Friday, June 27, 2014

LEARNING TO LOVE VEGETABLES

Always been a meat eater but you’d like to go part-time vegetarian? Then make the flexitarian transition gradually and aim to:

LEARNING TO LOVE VEGETABLES

START OUT SIMPLE

Buy healthy, frozen vegetable foods: There are some fantastic brands now offering frozen food options such as vegetable patties and pumpkin falafel. Keeping these on standby will help if you’re rushed by giving you a quick foundation for or addition to a vegie meal.

Add more protein: Throw some tofu, beans and nuts into meals like stir-fries, salads and soups for extra protein punch.

Avoid cooking two meals: Make meals like casseroles or stir fries that you can adapt for your partner, flatmate or family by cooking their meat on the side and adding it before serving.

Cut out hidden meat sources: Look for a cheese that uses vegetable-derived rennet rather than one from the stomachs of cows, and avoid foods with gelatin, which is meat-derived (Halal food varieties get around this problem).

Modify favourite meals: Play around with meat-free versions of pasta or quiche or stews until you find some you enjoy. Or turn your favourite vegetarian side dishes into main courses.

Do vegie versions of fast food: Make oven-baked chips using sweet potato, beetroot and potato drizzled with olive oil; have lentil or vegetable patty burgers instead of beef ones and a tomato and vegie pasta instead of spag bol.

STIMULATE YOUR TASTE BUDS

Bake frittatas: You can constantly change the mix of vegetables and use any leftovers for breakfast or lunch as well.

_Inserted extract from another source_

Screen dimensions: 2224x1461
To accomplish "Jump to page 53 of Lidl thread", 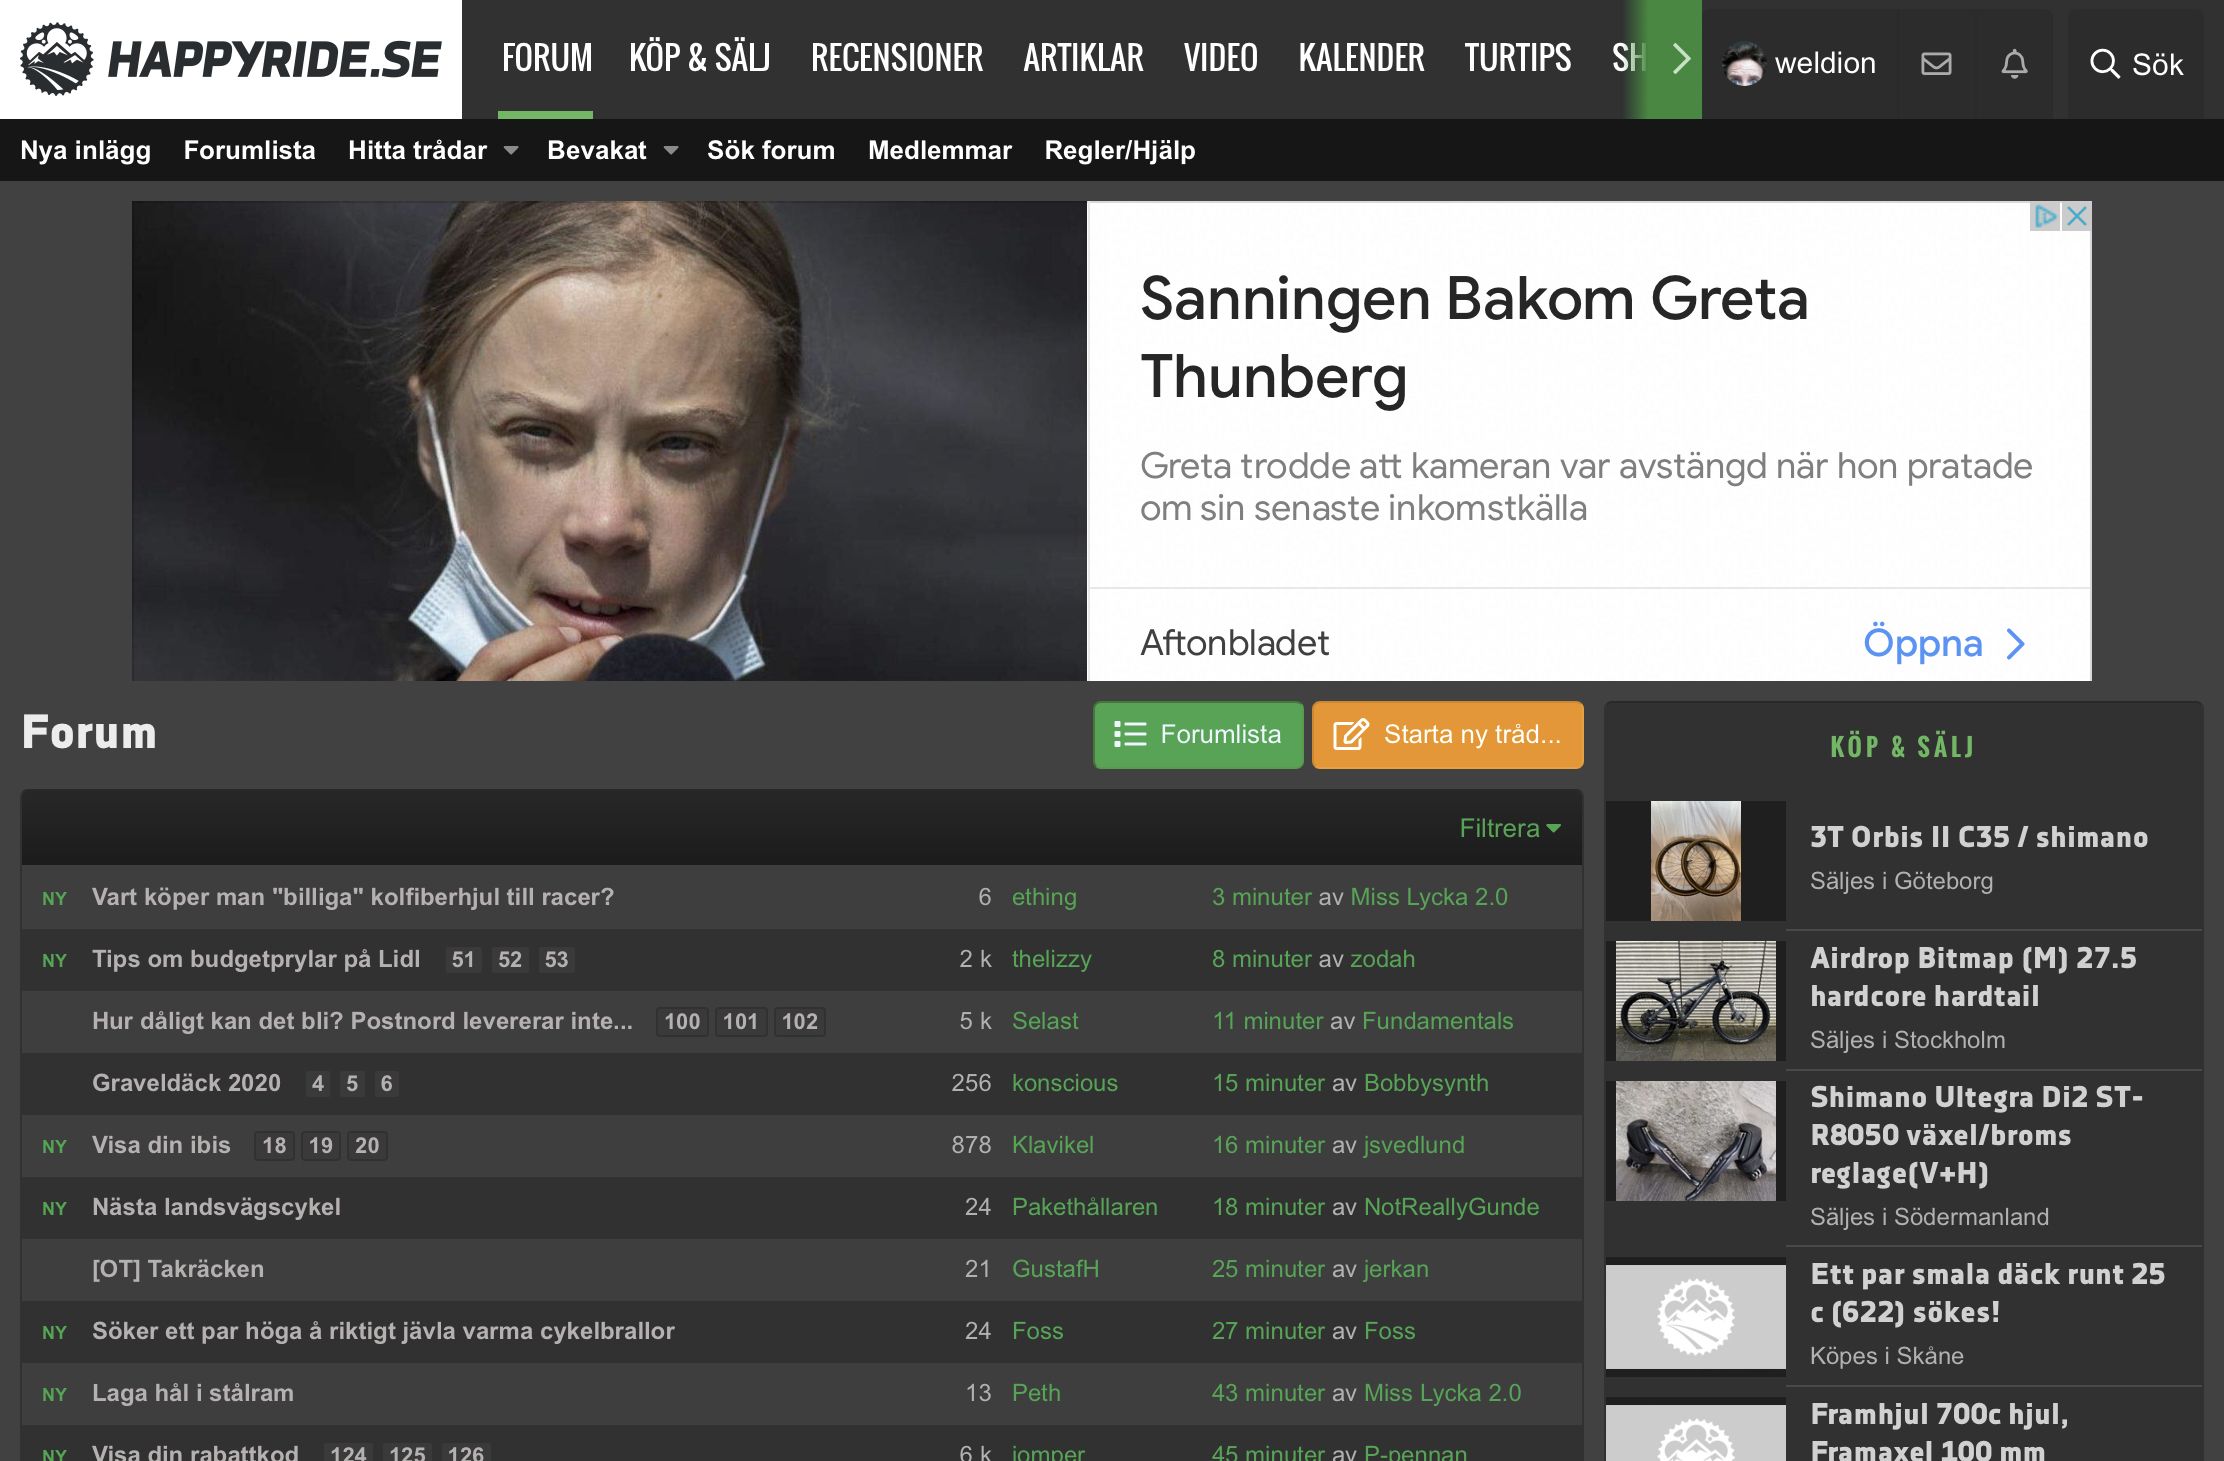I will (556, 960).
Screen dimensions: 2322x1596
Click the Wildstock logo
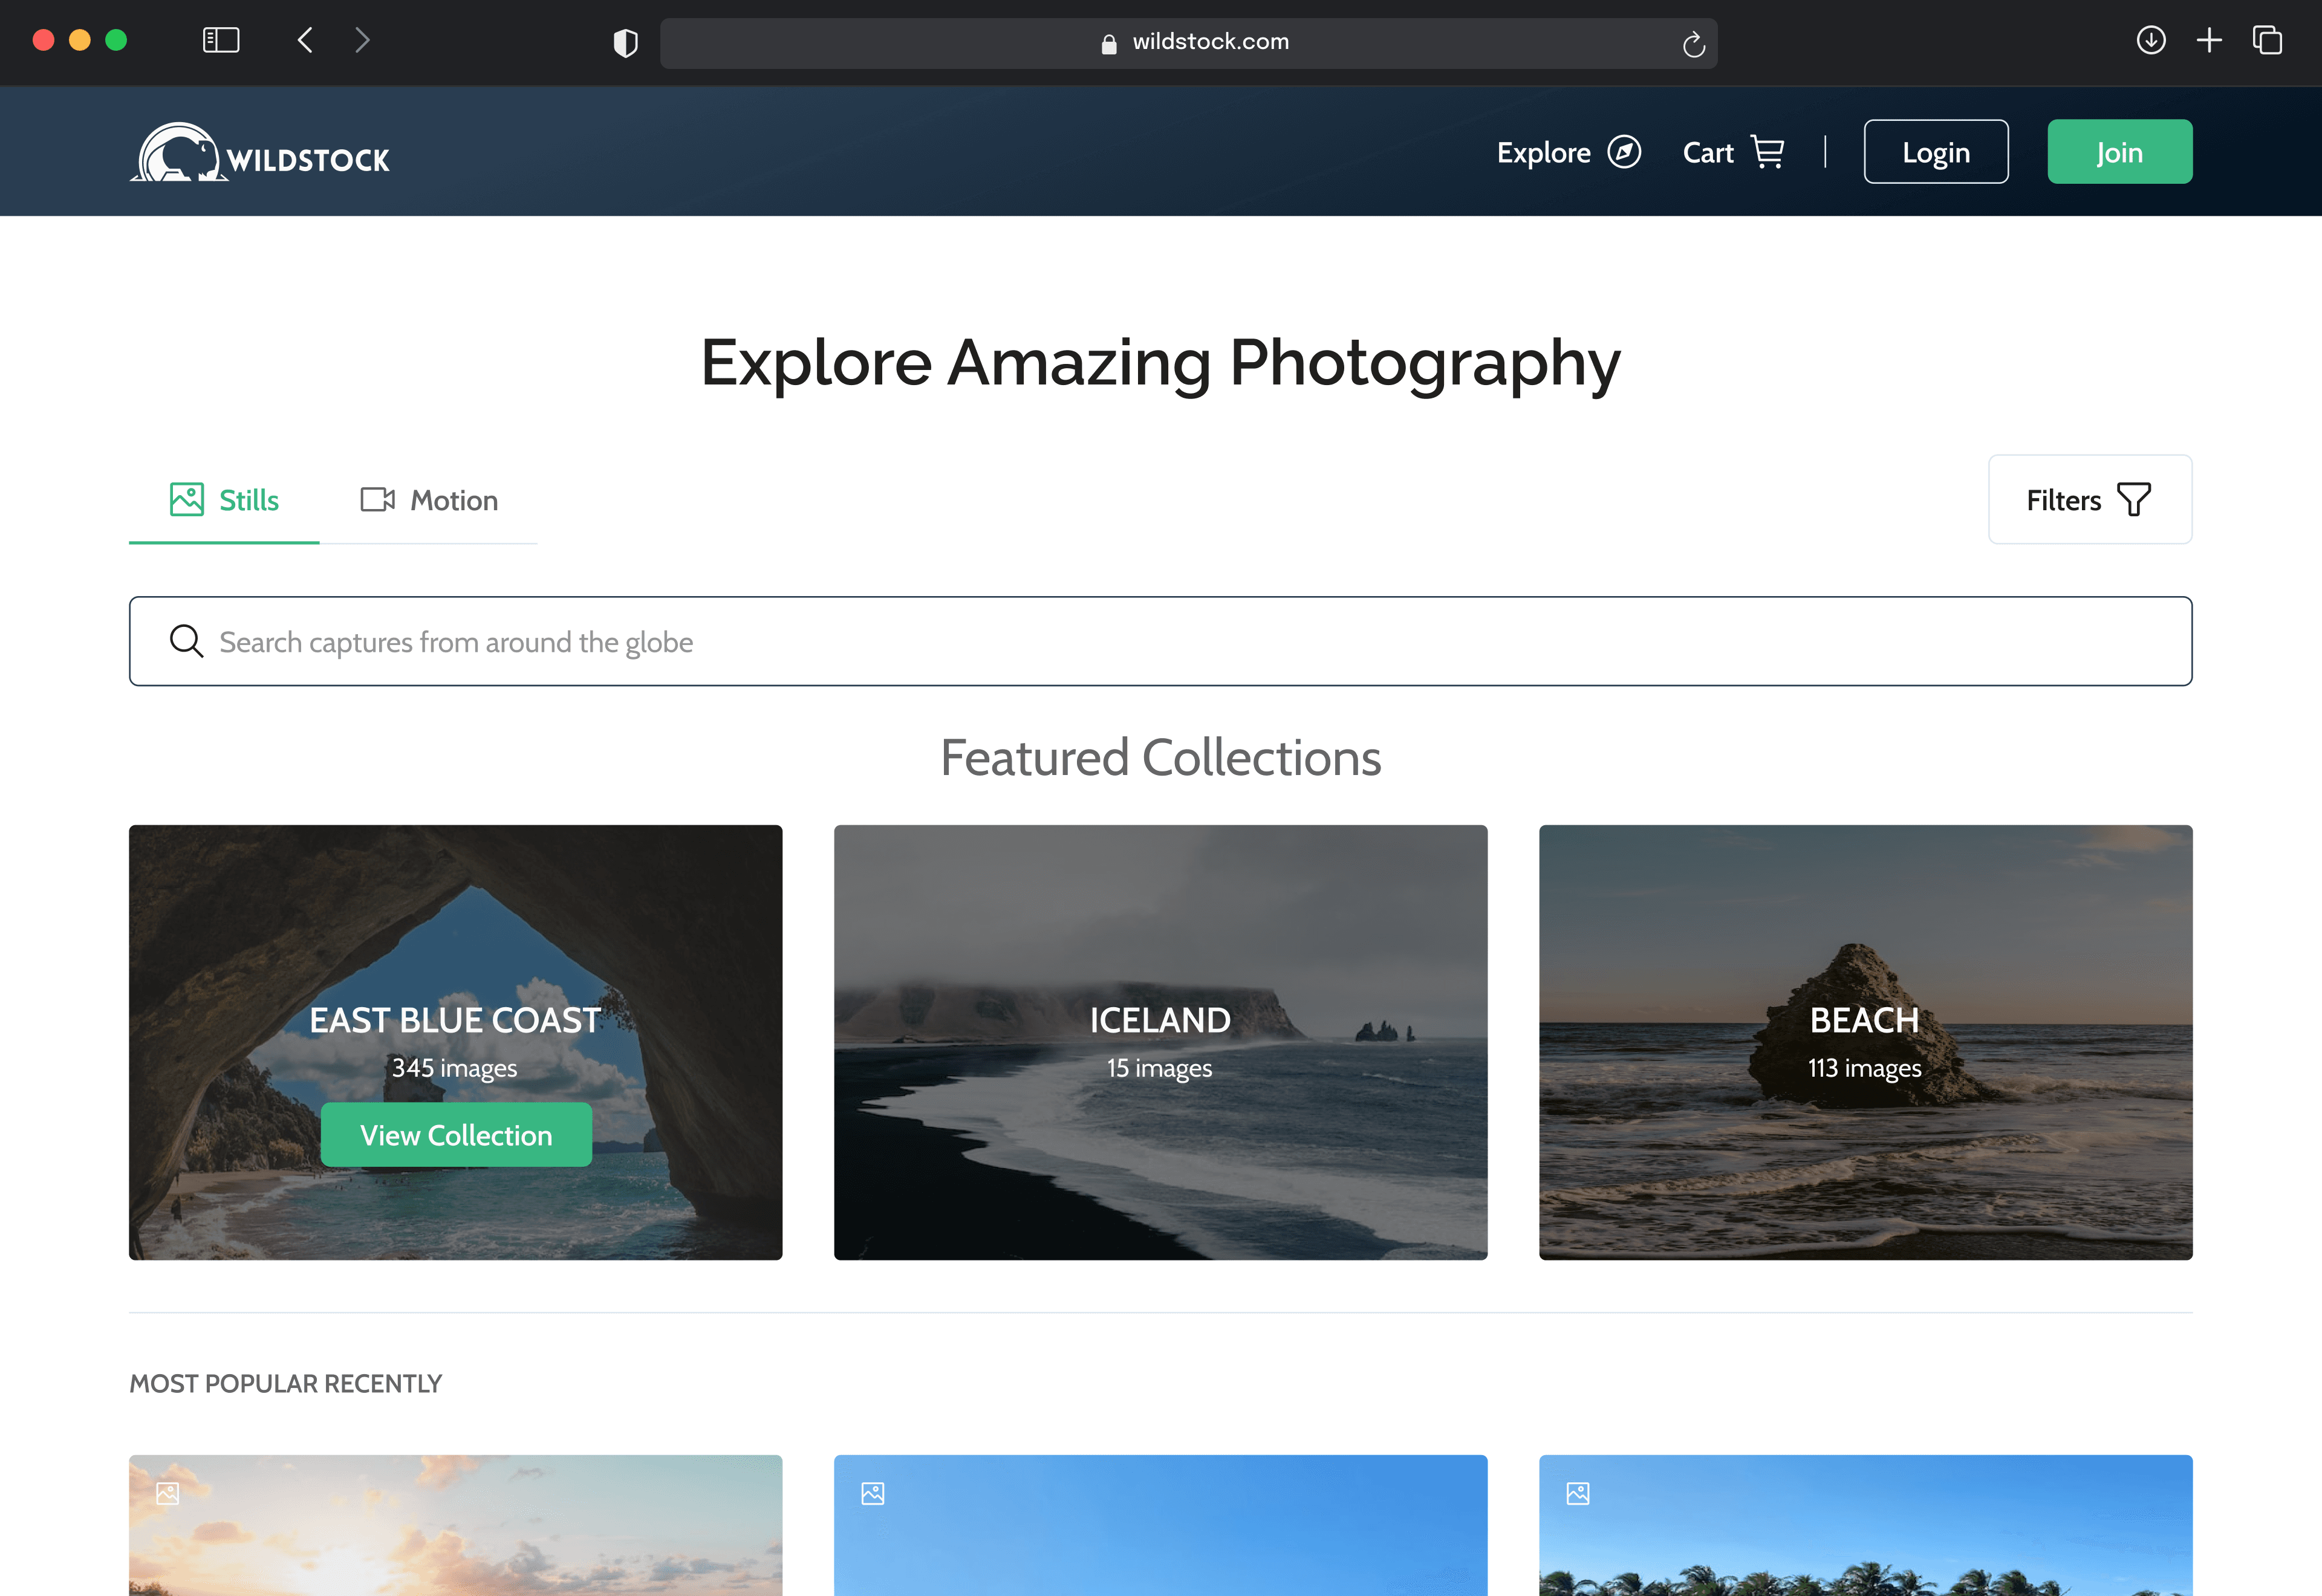(x=260, y=154)
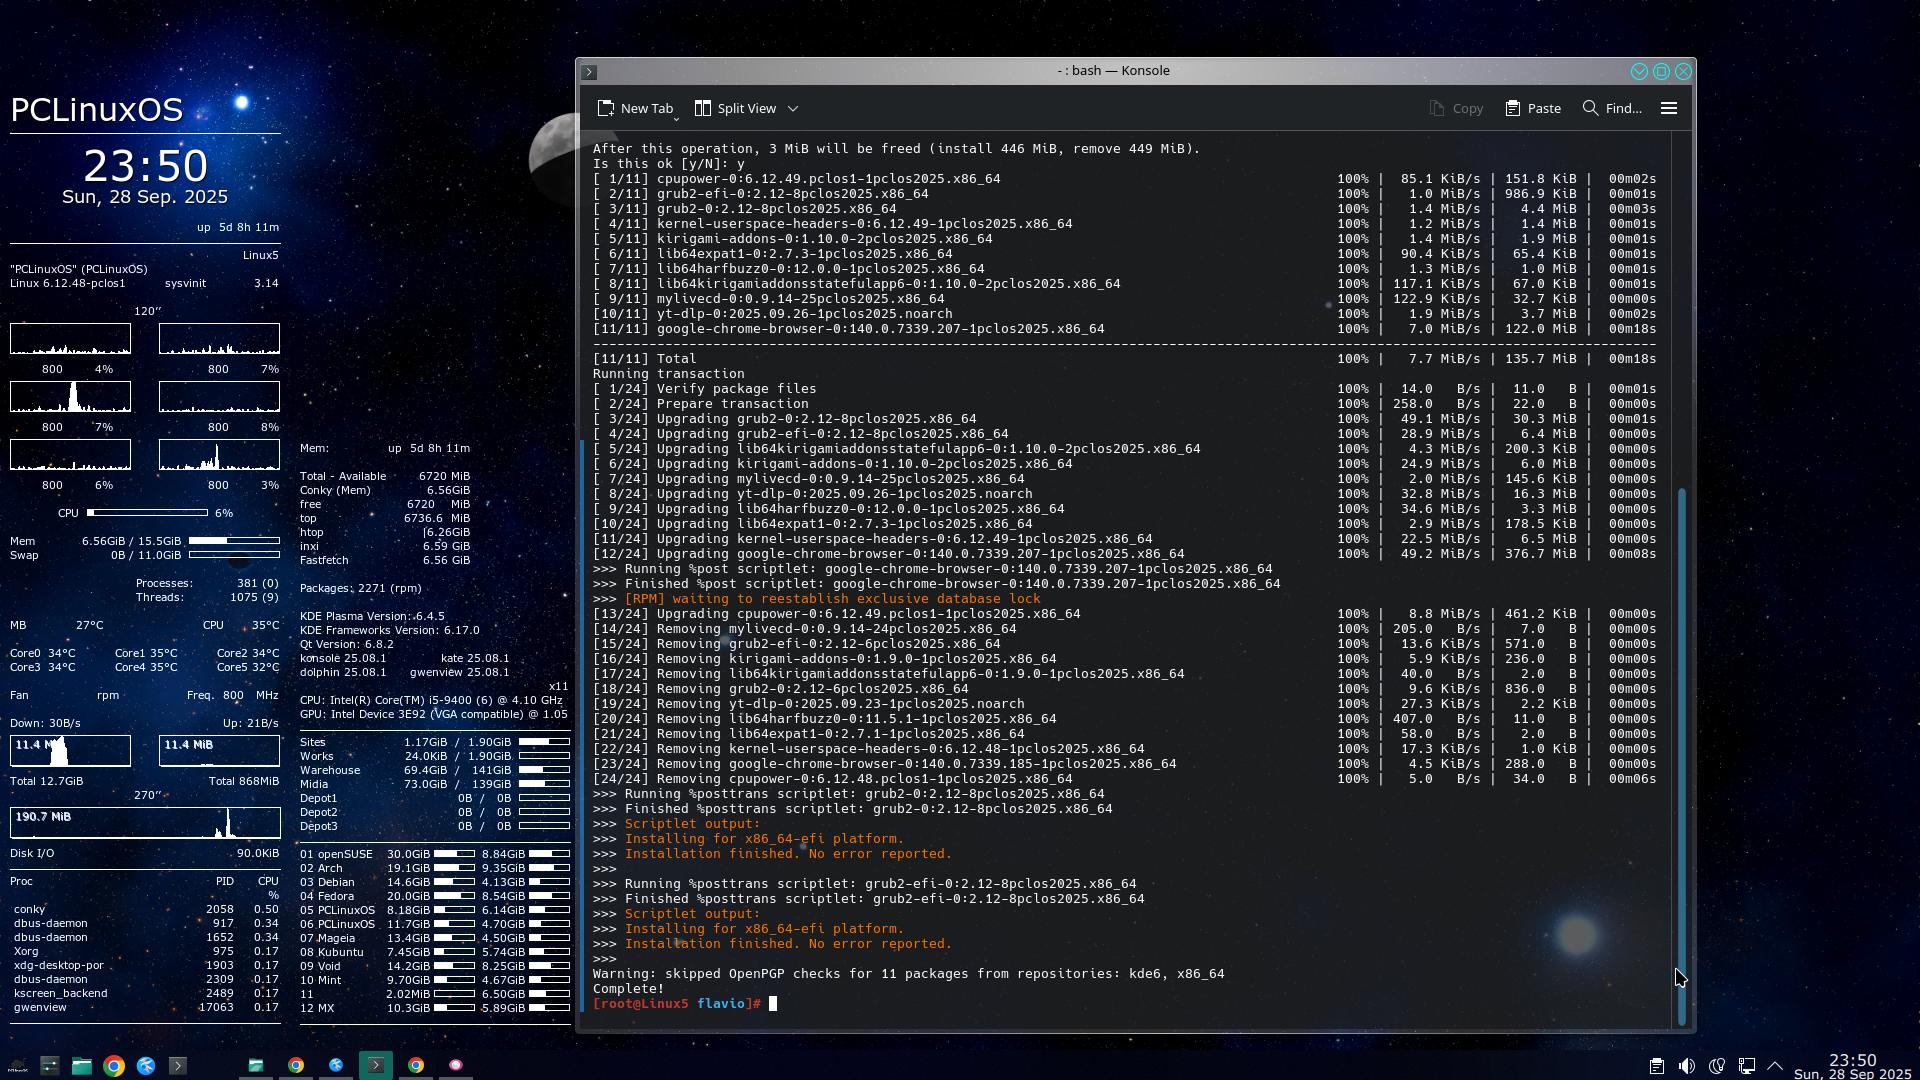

Widen your repertoire: Pick a vegetable each week that you rarely eat, such as artichoke or kale, and try new recipes that incorporate this ingredient.

Spice it up: Make meals tastier by using mustard, vinegar (e.g. balsamic, cider), plenty of herbs (e.g. chives, dill and parsley) and spices (e.g. curry, chilli and paprika).

Serve small two-course meals for variety: Go for a soup and salad, or a mini-stack of roast vegetables followed by a small bowl of mushroom and asparagus risotto.

Try cuisines from different cultures: Look for vegetarian recipes that are Greek, Indian, Turkish, Moroccan, etc and enjoy new taste sensations and recipe ideas.

BE CREATIVE

Keep it varied: Check out meal ideas on
blogs and websites. If you get bored you are less
likely to stick to your meat-free days.

Re-think your snacks: Make mini vegetable balls and serve with tamari or whip up some dips like hummus or guacamole and serve with carrot, cucumber and celery sticks.

Spin an old style: For example, go beyond different green varieties of salads and try salsas, bean or roast vegie salads and salads mixing lots of vegetables with a little wholemeal pasta or quinoa. With mashes, try broccoli or pumpkin or cauliflower with a little stock, not milk and butter, and top with a crumbling of goat’s cheese.

Dress up your vegetables: Your taste buds will atrophy if you keep serving boiled vegies night after night, so mix it up. Bake sweet potato and top with a little pesto, add a tamari and orange juice sauce to beans topped with almond slivers and sauté or water stir-fry a mix of a couple of vegetables such as parsnip and pumpkin or zucchini and capsicum, then add a dash of oil and other flavours, like oyster sauce.

Make vegetables boats: Stuff potatoes with beans and fill vegies like capsicums and tomatoes with a quinoa and vegetable mix. Use lettuce leaves like cups or bread. Scoop out the middle of cooked zucchini, add it to a rice mix of garlic, mushrooms and capsicum then refill the zucchini shells with the mix.